= Prayer Before Birth =

1944 Irish poem

"Prayer Before Birth" is a poem written by the Irish poet Louis MacNeice (1907–1963) at the height of the Second World War. Written from the perspective of an unborn child, the poem expresses the author's fear at what the world's tyranny can do to the innocence of a child and blames the human race for the destruction that was gripping the world at the time.

== Background and publishing history ==
Unlike most of his countrymen, MacNeice opposed Ireland's neutral stance in the war, disdaining the lack of opposition to fascism. To this effect, he published a poem called "Neutrality" in 1943, which criticized his country's stance and spent the war years in London, contributing to the war effort by writing propaganda for the BBC.

"Prayer Before Birth" first appeared in print in 1944, the first poem in MacNeice's volume Springboard.

==Interpretation==
The poem is an agonized plea from the mouth of an unborn infant in its mother's womb. The unborn baby pleads with God to hear him out before he is born into this ruthless world. The child seeks protection from the Divine and begs forgiveness for all the deeds of evil that it shall commit once it is out of the mother's protective care. Dramatic in intensity, the poem makes a sweeping statement on the deplorable state of the world. Living is a painful experience, being born is a terrifying one.

The child's plea is a representation of the poet's anguish, grief and fear in a world that has steadily metamorphosed into a hell. The poet paints a picture of a world devoid of compassion, love and remorse through the haunting appeal of the unborn infant. The poem reflects the poet's utter dejection and hopelessness expressing the thought that the world will not correct itself, but perpetuate its evils in an ever-ascending spiraling pattern of violence. The foregone conclusion that the child will live a life of treason and its apology proffered in advance for its death after it has lived as a "lethal automaton", offers a picture of a world akin to nothing but hell.
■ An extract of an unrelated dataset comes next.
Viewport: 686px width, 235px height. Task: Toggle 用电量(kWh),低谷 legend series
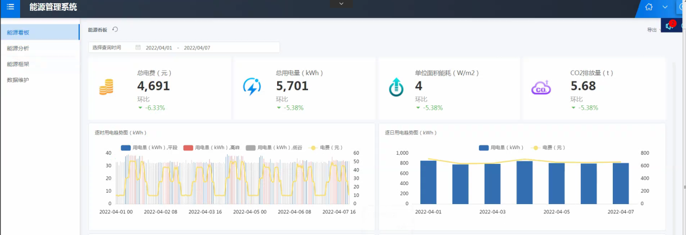274,148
MacNeice makes use of alliteration and assonance: "strong drugs dope me, with wise lies lure me" to create rhythm in the poem. The repetition of "I am not yet born" is used to give it the ritualised quality of a prayer.

The author also talks of being a "cog in a machine" - this shows that he feels that society will mould the child to become part of everything else around him, he will be worthless, insignificant and merely a part of an entire collaboration. The uses "I" and "me" as the first and last words of each stanza contributes to an assertion of individuality in a time of mass mobilisation and of the mass extermination of individuals who belonged to the wrong category.

The poem also contains many religious themes and overtones through the use of double-imagery; the child could be seen as a metaphor for Christ, making reference to certain themes and events said to have occurred during his ministry on earth.